Fascia: Last but not Least
Posted: under Fascial Distortion Model.
Tags: fascia fdm orthopedics upper arm anatomy musculoskeleta
Take a cross section of the upper arm, away from the joints, and what do you have? There is skin, fat, blood vessels, lymph vessels, nerves, muscle, bone, and fascia. If I missed anything, let me know. So an injury to the arm can cause damage to a limited number of structures.
We can see the skin, so we know when it is damaged. Treatment for physical trauma to the skin is also straightforward, involving sutures and grafting. Subcutaneous fat is a deep layer of skin, held in place by fascia. Fat acts as a cushion during injury, protecting nerves and blood vessels that run through it.

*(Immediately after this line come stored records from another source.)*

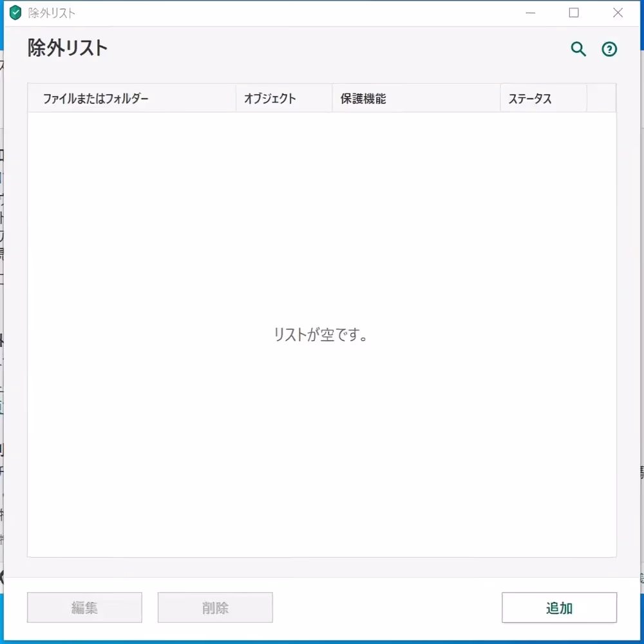Click blank footer space between 削除 and 追加
The height and width of the screenshot is (644, 644).
(x=386, y=608)
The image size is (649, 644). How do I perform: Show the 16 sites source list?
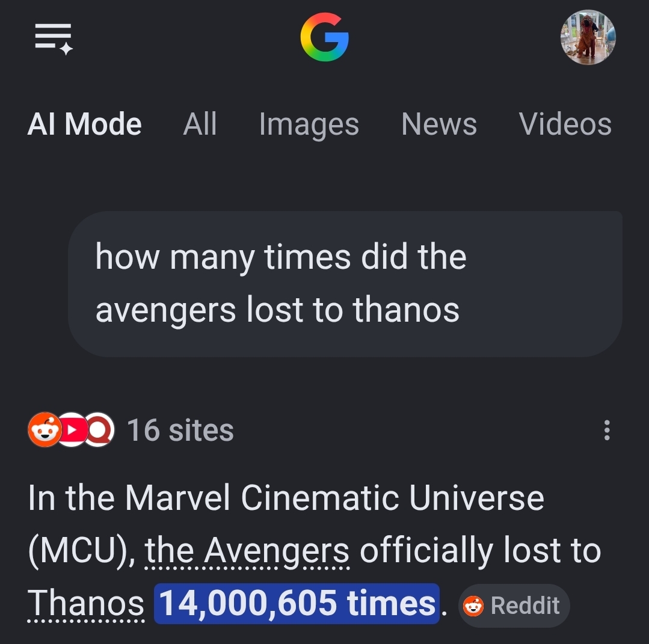[180, 430]
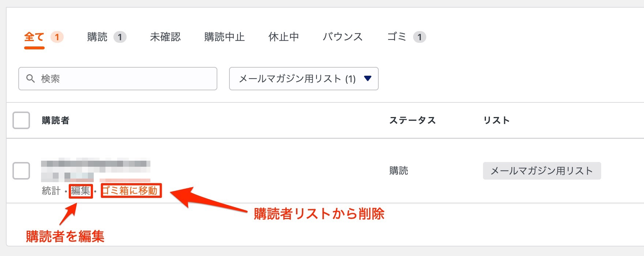Click the 検索 search field
644x256 pixels.
click(x=124, y=79)
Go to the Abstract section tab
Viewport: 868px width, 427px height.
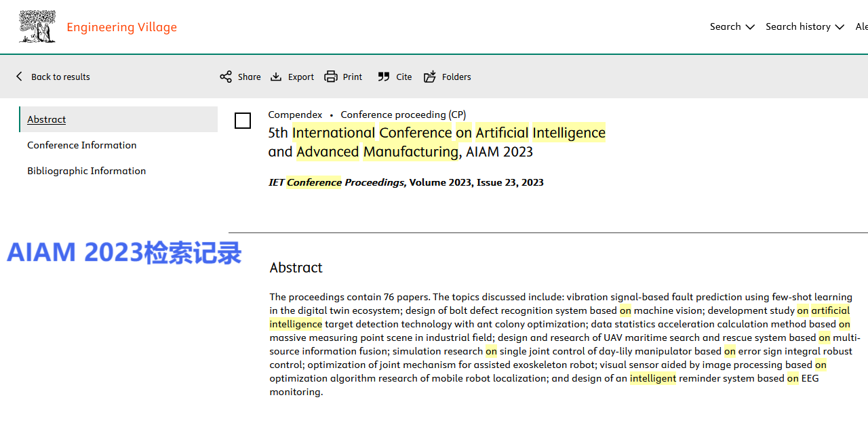point(47,119)
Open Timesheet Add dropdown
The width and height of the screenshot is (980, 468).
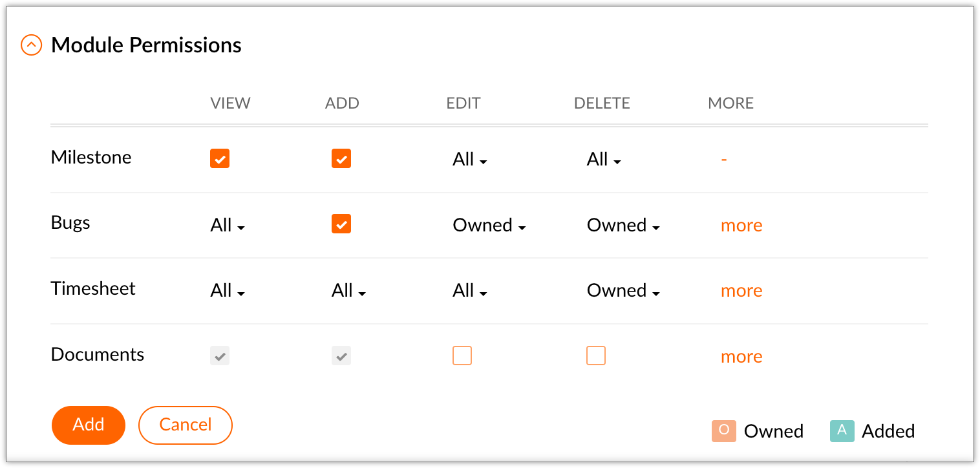[x=349, y=291]
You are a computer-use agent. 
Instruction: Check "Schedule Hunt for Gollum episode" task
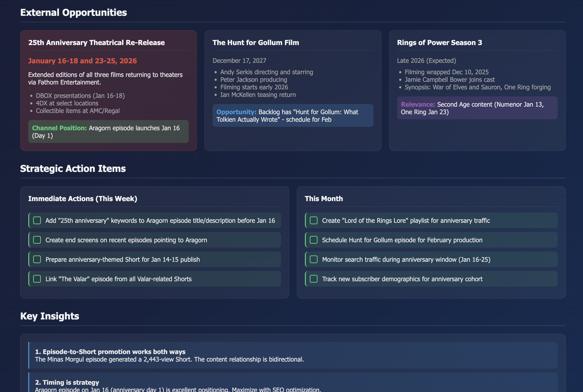pos(314,240)
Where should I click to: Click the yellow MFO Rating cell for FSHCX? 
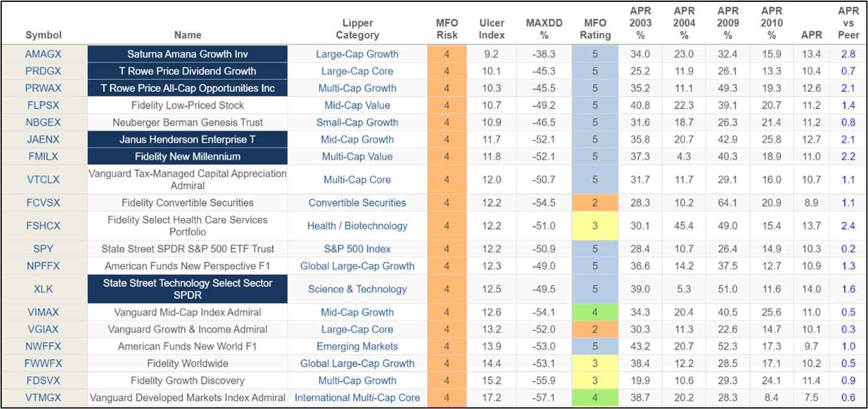click(595, 226)
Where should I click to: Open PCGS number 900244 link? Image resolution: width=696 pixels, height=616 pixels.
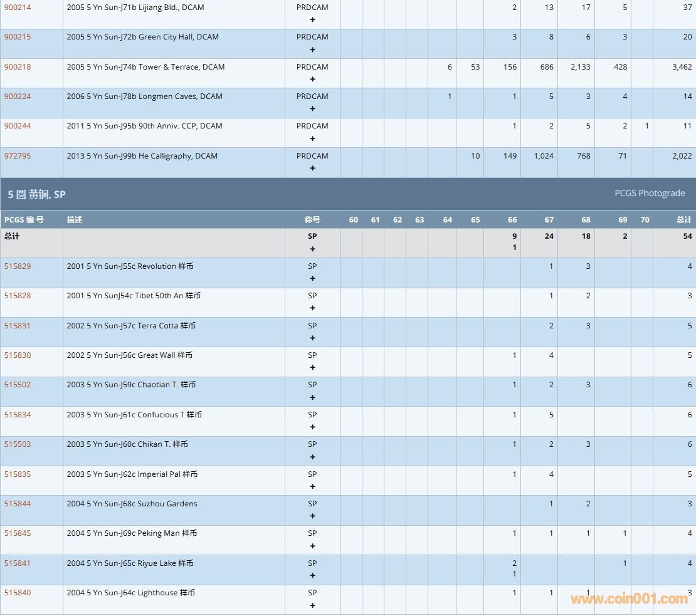pos(18,126)
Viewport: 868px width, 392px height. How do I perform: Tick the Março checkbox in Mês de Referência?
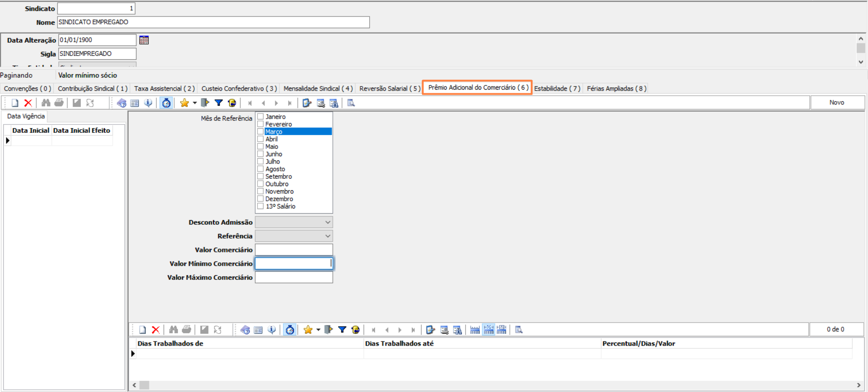pyautogui.click(x=261, y=131)
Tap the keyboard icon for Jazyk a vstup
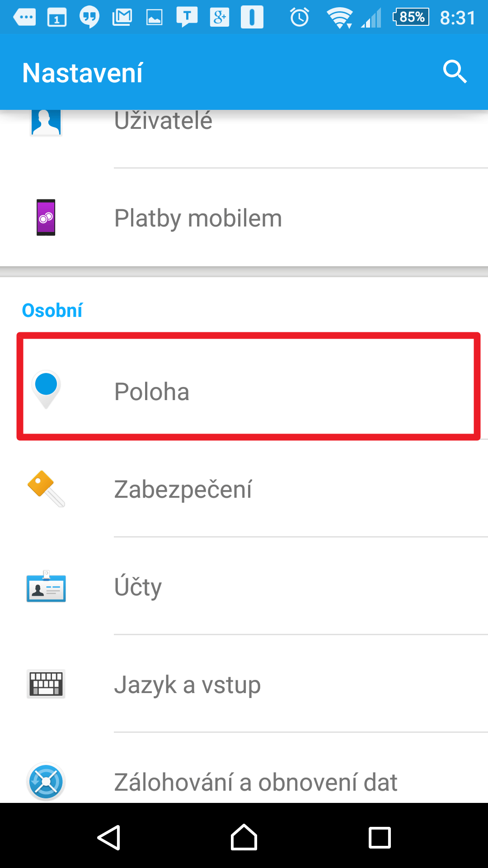Screen dimensions: 488x868 [46, 684]
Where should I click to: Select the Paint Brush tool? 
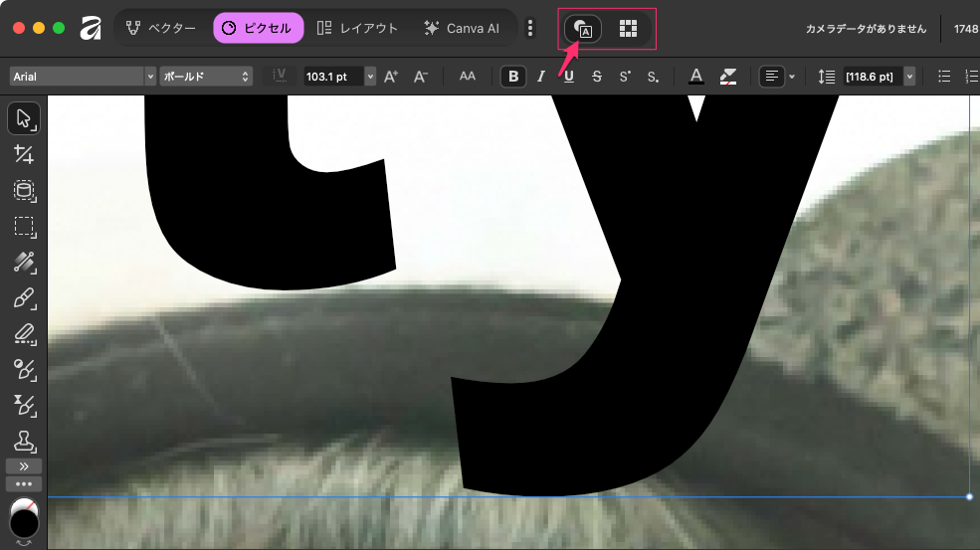click(x=25, y=297)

Blood vessel damage causes bruising, and typically does not require intervention unless major vessels are severed. This may come as a surprise, but muscles do not have a macro anatomical structure apart from fascia. Every skeletal muscle, bundle and individual fiber is surrounded by fascia. This is not my opinion. It is established – though frequently overlooked – anatomical science. Therefore, the only injury that can occur to muscle, independent of fascia, is at the cellular level.
This leaves bone fractures, nerve damage, and fascial distortions as the primary culprits in upper arm injuries. Fractures are easily diagnosed with x-rays, and more or less complicated to treat, depending on severity of the injury. Fractures do cause pain and loss of motion. However, pain and loss of motion frequently occur in injuries without fractures; and often persist after fractures heal. Logically, these symptoms must have other causes as well.
Nerve damage is a tricky condition to deal with. The nature of nerves, controlling sensory functions and movement, makes their destruction oftentimes difficult to detect and treat. Fortunately, nerves can repair and regrow without treatment. Signs of nerve damage include muscle weakness, pain or loss of sensation, tingling “down-stream” from the injury, and involuntary movements (twitching).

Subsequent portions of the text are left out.